§ **TASK STATEMENT**
From the line containing "Click the Peplink logo" through the last line of the records below, output every line exactly as it appears, but leave out the pictures.

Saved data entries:
++++++

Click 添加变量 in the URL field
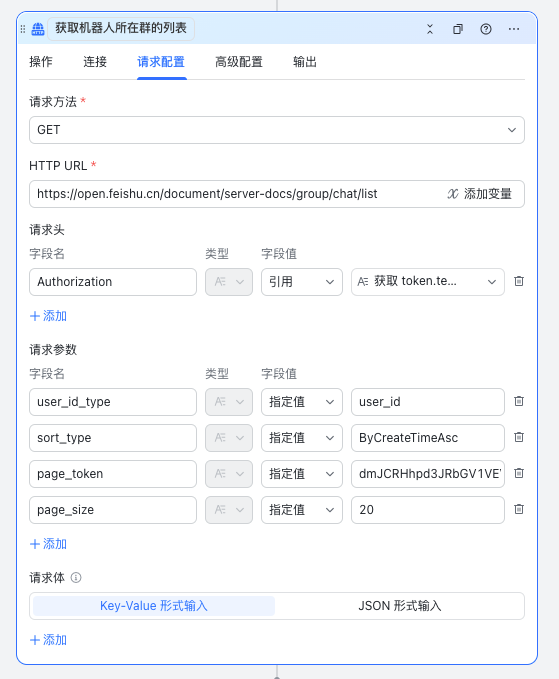This screenshot has width=559, height=679. [480, 194]
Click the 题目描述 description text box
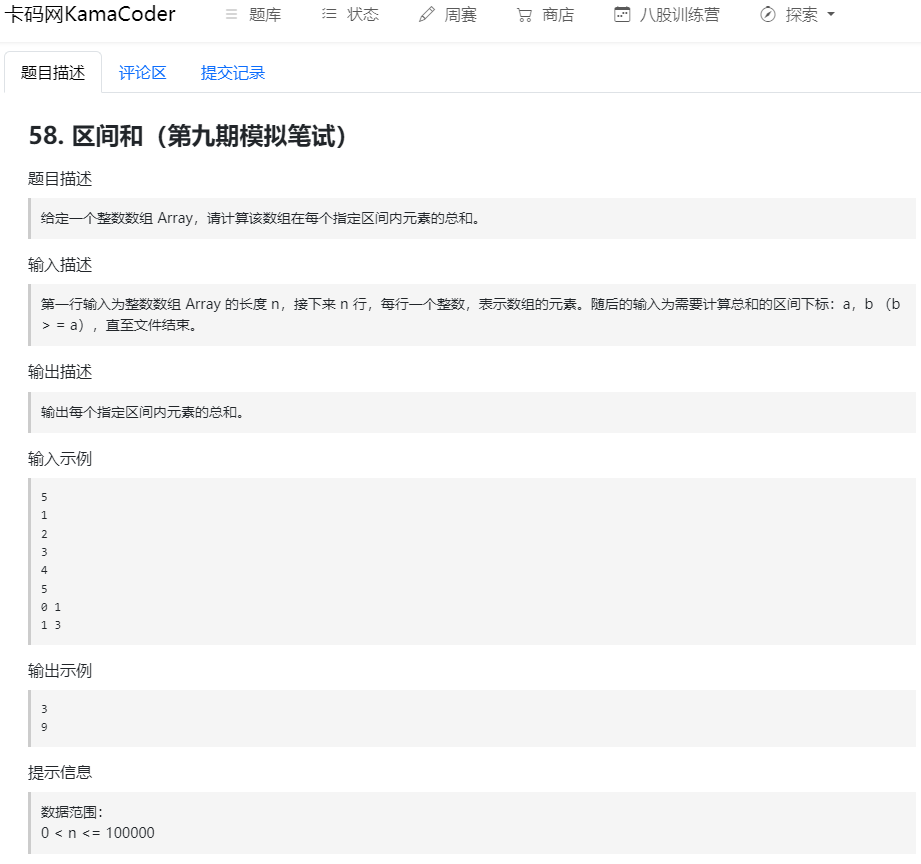Image resolution: width=921 pixels, height=864 pixels. (x=460, y=218)
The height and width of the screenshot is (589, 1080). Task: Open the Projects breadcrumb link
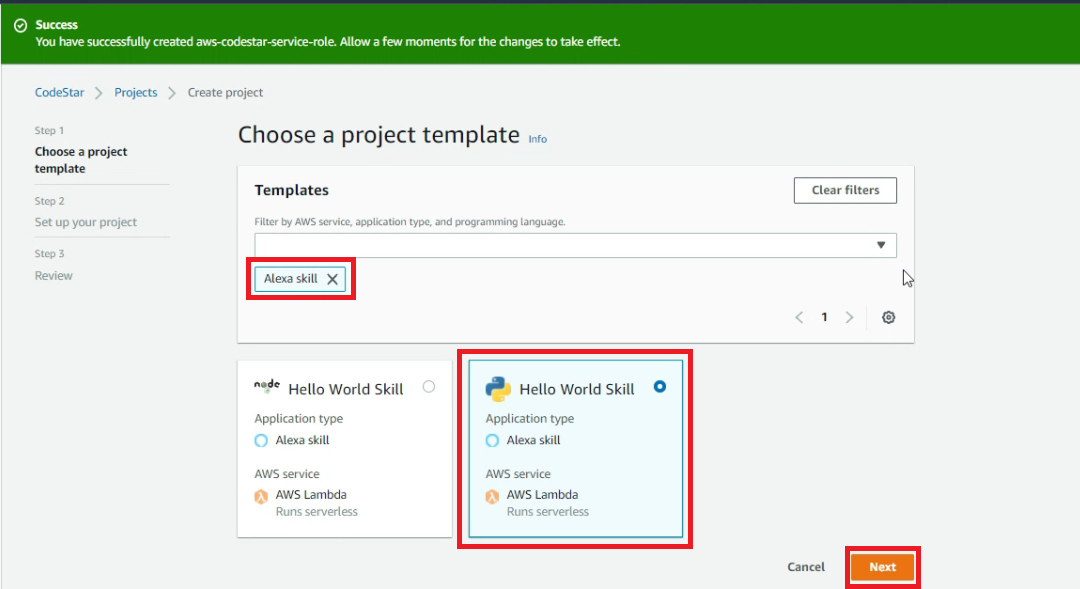coord(136,92)
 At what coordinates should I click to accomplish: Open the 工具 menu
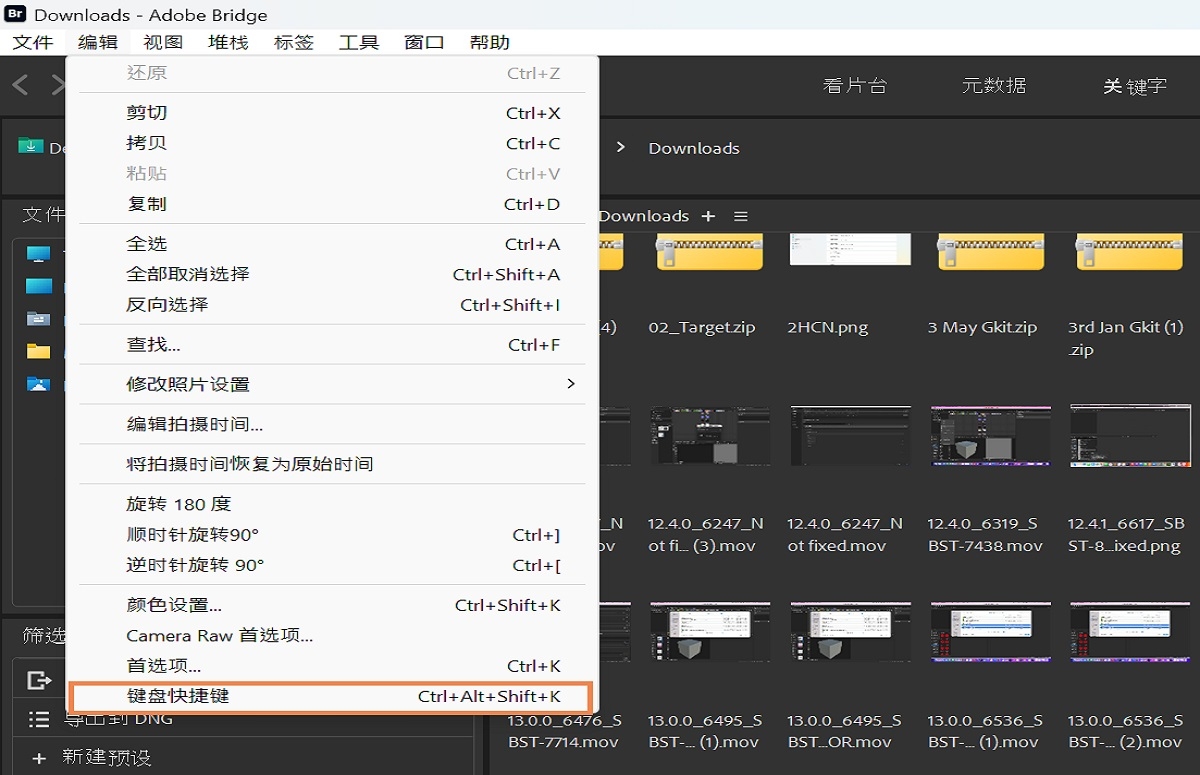pos(358,42)
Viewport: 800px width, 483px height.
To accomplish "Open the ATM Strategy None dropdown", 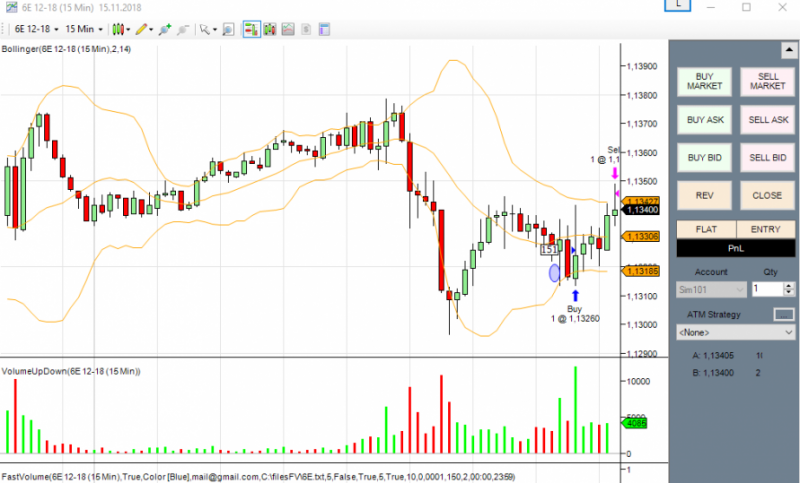I will pyautogui.click(x=735, y=333).
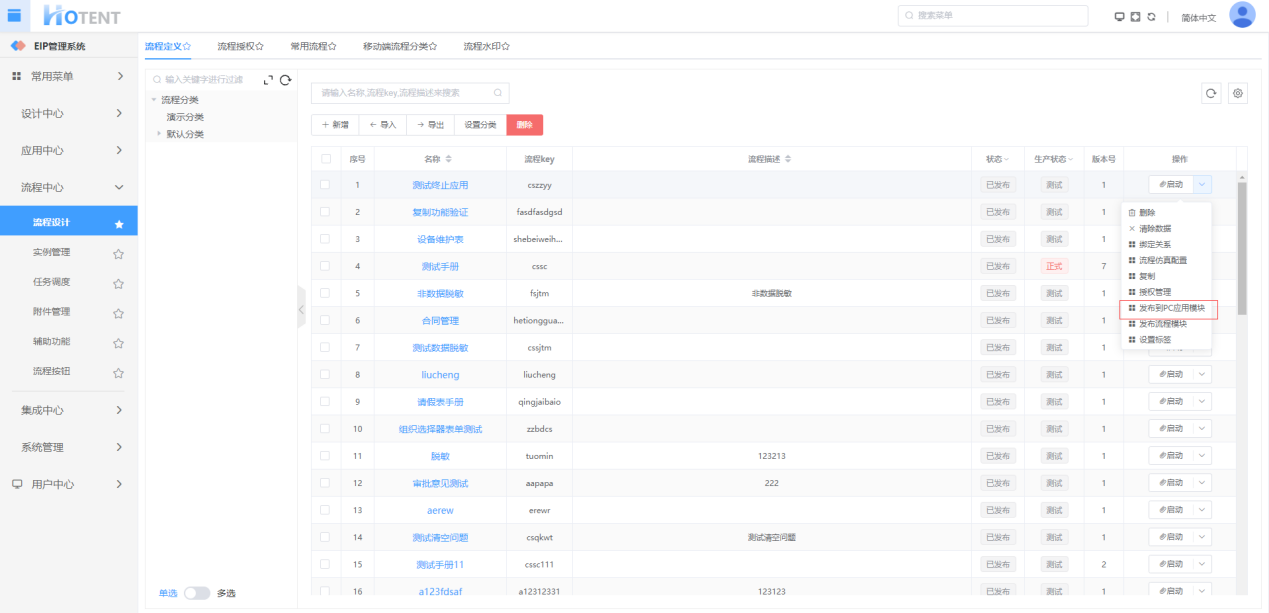
Task: Click the refresh icon in category tree panel
Action: pyautogui.click(x=285, y=80)
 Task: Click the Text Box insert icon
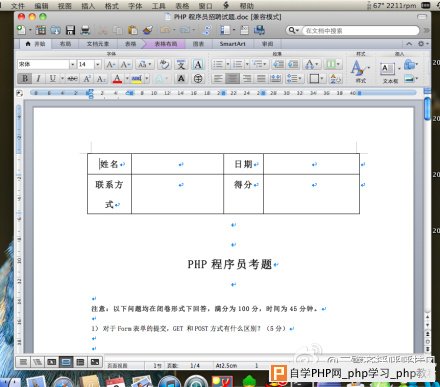click(387, 69)
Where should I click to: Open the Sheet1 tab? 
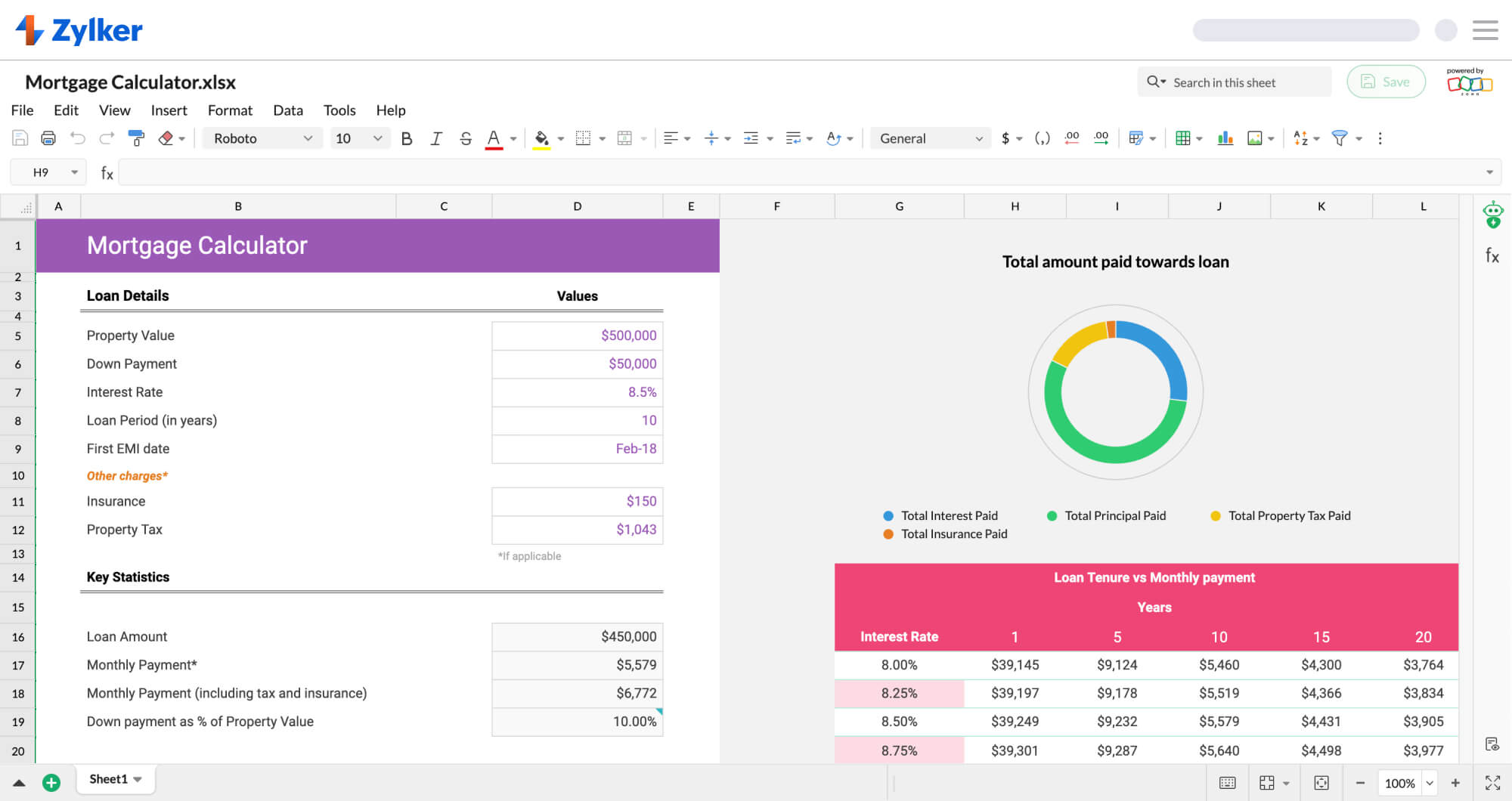pyautogui.click(x=109, y=779)
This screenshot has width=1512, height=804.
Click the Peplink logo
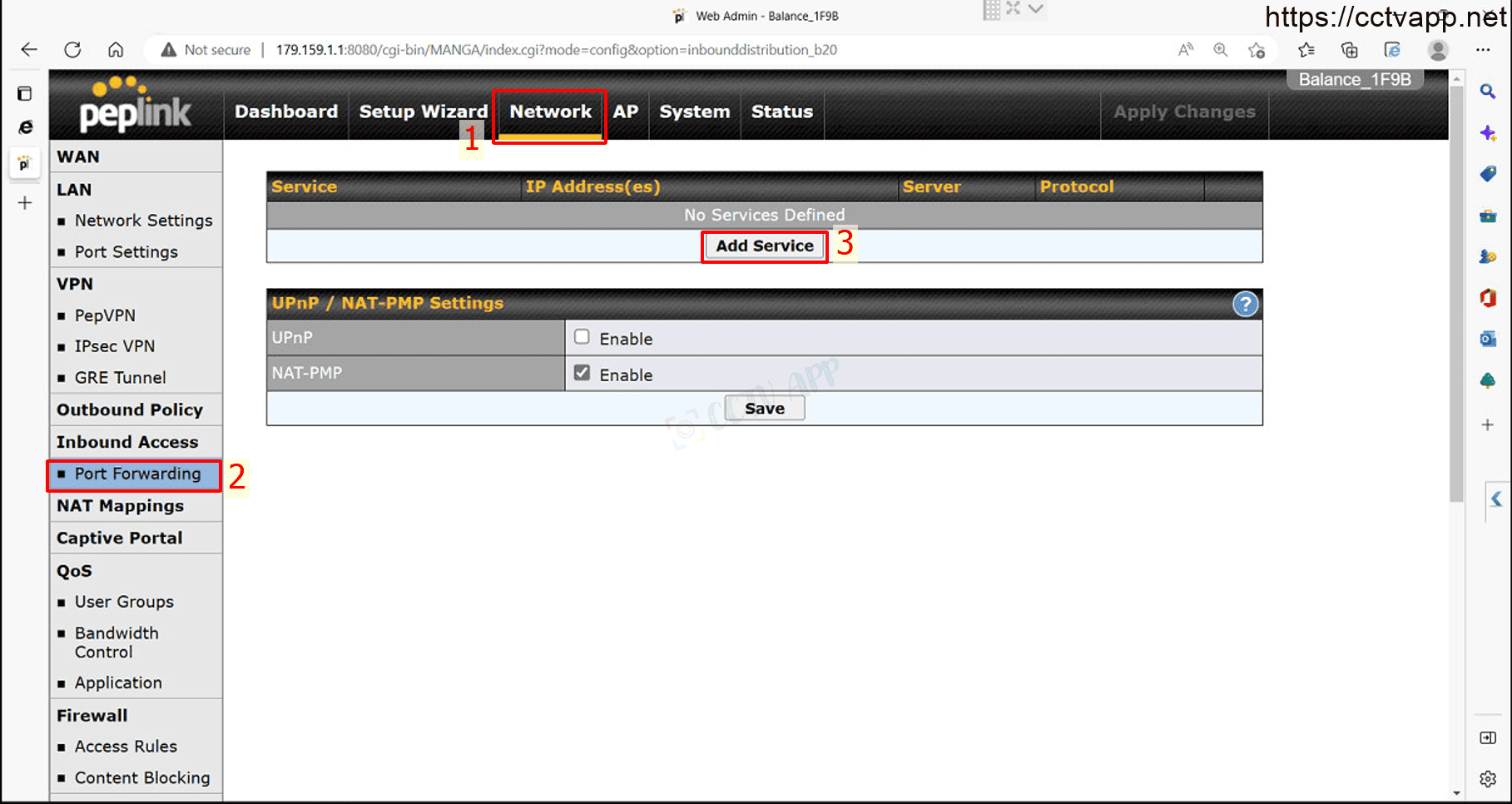click(x=135, y=107)
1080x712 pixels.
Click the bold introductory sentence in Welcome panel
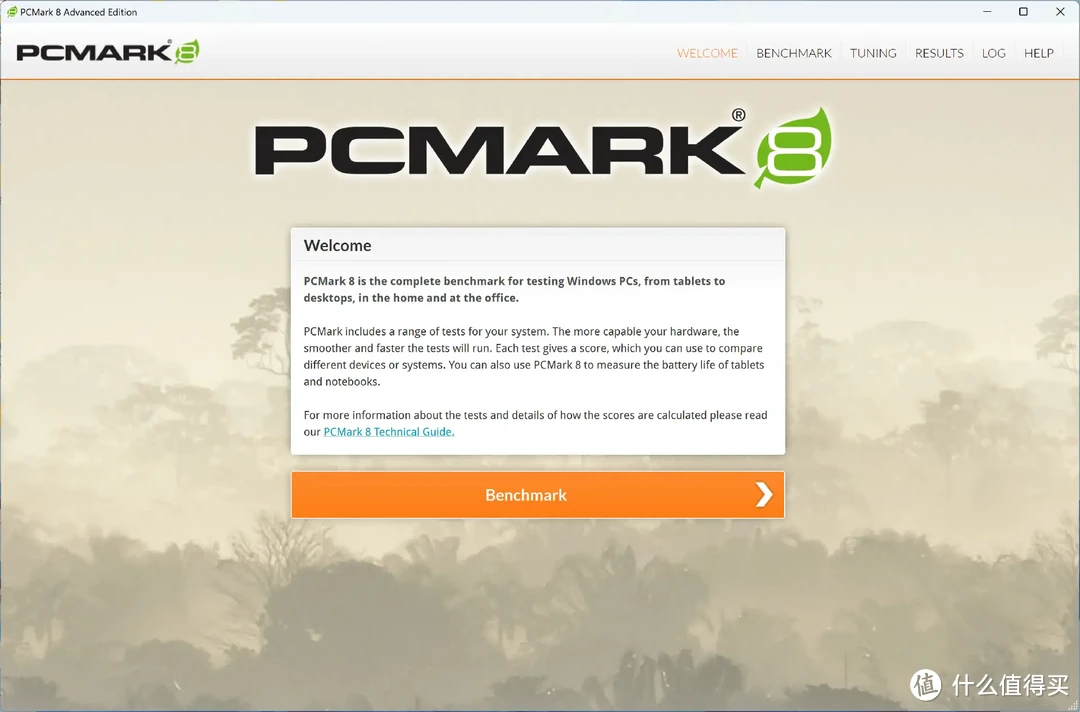[514, 289]
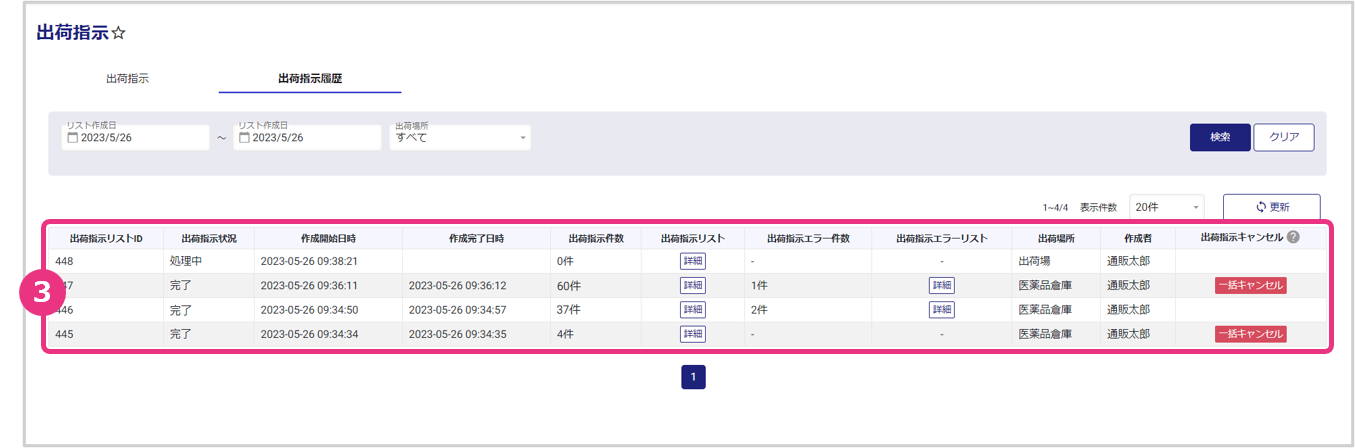Open 出荷指示リスト 詳細 for the 60件 row
This screenshot has width=1355, height=448.
(692, 285)
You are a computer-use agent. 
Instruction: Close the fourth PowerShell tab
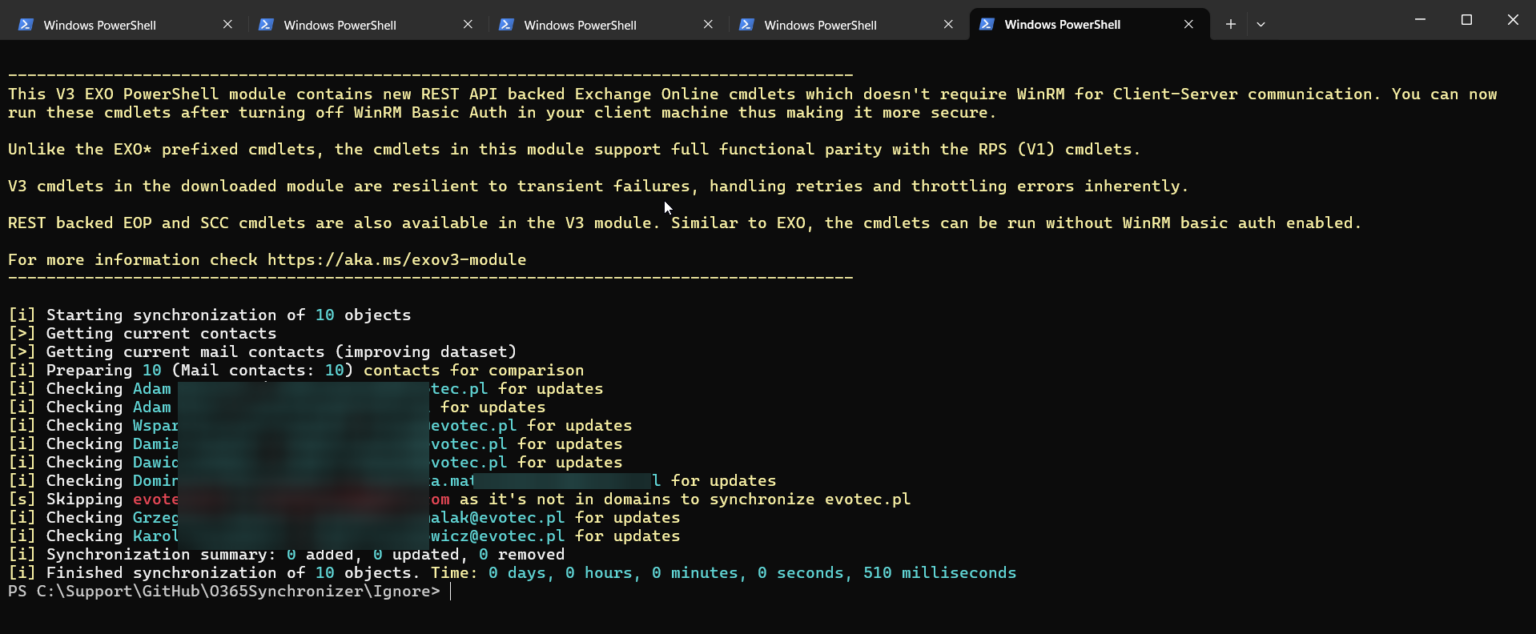pos(947,24)
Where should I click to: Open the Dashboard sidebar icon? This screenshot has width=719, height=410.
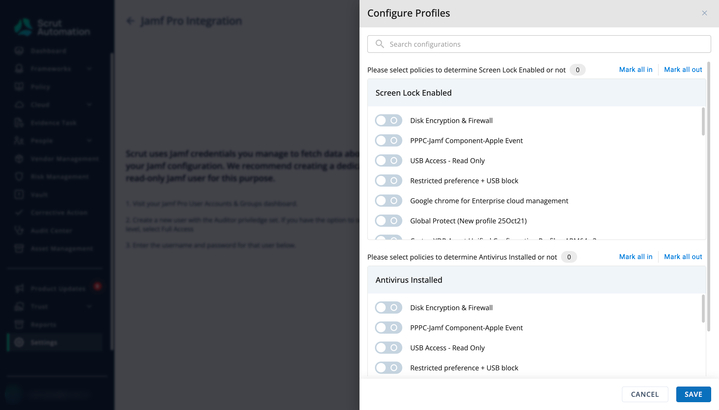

++++++

§ **EXERCISE OUTPUT**
Click the Peplink logo
click(x=135, y=107)
1080x712 pixels.
Click the bold introductory sentence in Welcome panel
[514, 289]
Open 出荷指示リスト 詳細 for the 60件 row
This screenshot has width=1355, height=448.
(692, 285)
You are a computer-use agent. 
Instruction: Close the fourth PowerShell tab
pos(947,24)
Where should I click to: Open the Dashboard sidebar icon? This screenshot has width=719, height=410.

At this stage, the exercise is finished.